The Evolution of AI: From Text Prediction to Autonomous Reasoning

Prediction Machines -> Thinking Machines -> Autonomous Thinking Machines

Aug 04, 2025

I have been jotting some thoughts, which appear and feel more like High-Level Generalizations. So a little patch of notes, of sorts, follows below. It keeps my views grounded in expectation setting. Given the fast-evolving (Proto) Agentic-Multimodel-Language space with an overwhelming amount of model releases (typically accompanied by amazing technical papers), consider the below my “Bird’s Eye View” that helps and “Guides to Understanding Modern AI Development and the Path to Truly Intelligent Systems”. I especially find Nathan Lambert’s Framework helpful and have generously applied it here.
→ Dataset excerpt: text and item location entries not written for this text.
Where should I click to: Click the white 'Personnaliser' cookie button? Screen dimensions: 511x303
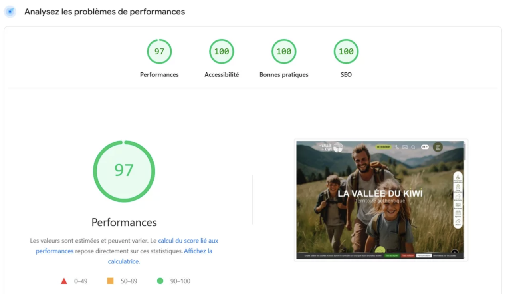[424, 255]
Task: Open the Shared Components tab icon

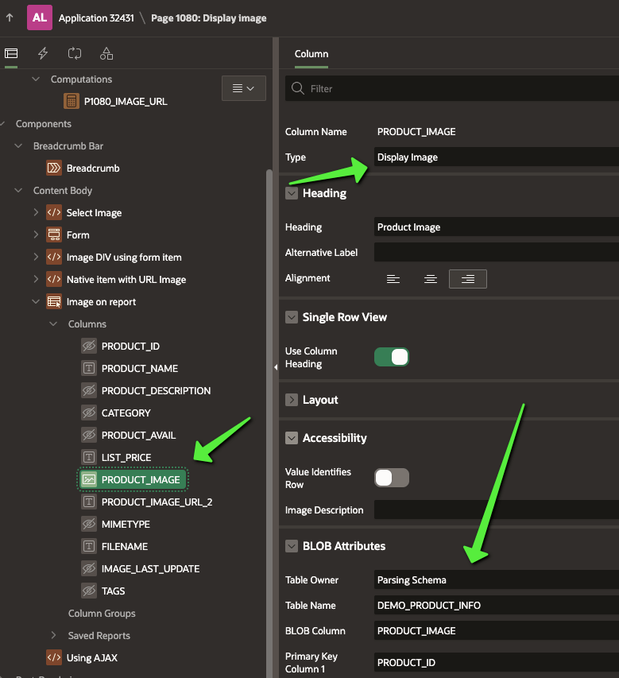Action: tap(106, 53)
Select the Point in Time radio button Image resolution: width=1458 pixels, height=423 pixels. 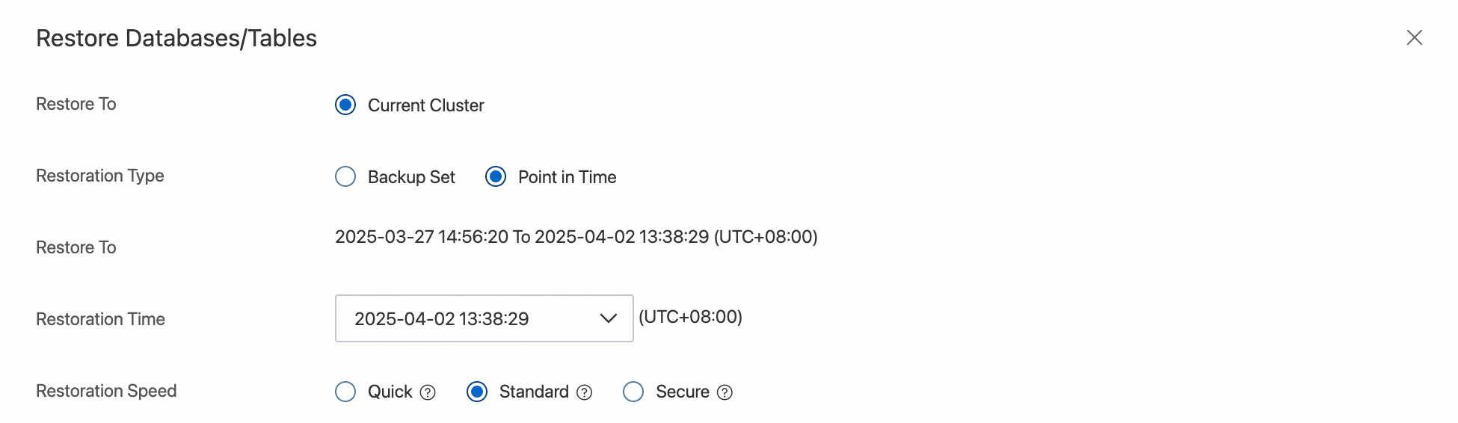coord(496,176)
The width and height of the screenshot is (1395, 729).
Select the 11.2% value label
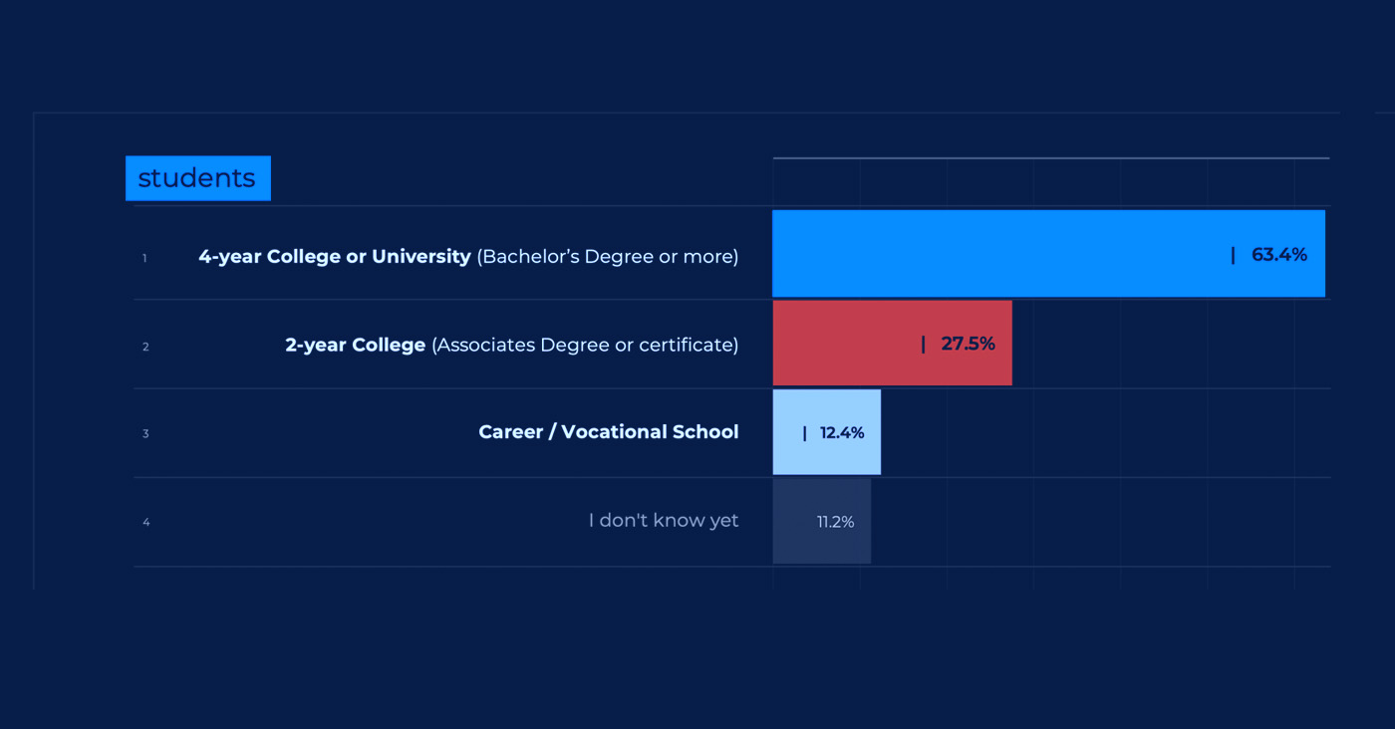835,522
There are many expert guides out there, wonderful books and especially wonderful technical substacks (which i follow in a very long list of followings) by subject matter experts, in too many fields to mention. Thank you for writing and sharing in your space. I appreciate it. I take inspiration and interpret information helpful to me. We are fortunate to be living in such an exciting space, as imperfect as it is. But it inspires me to no end.

Note: When AI Models are provided as examples, the list is limited and non-exhaustive.

A likely longer piece will follow at some point.

A High-Level View of The Three-Stage Evolution of AI

Note that timelines blend into each other, and there is no hard cut-off. As mentioned, I find these views helpful. Views my own.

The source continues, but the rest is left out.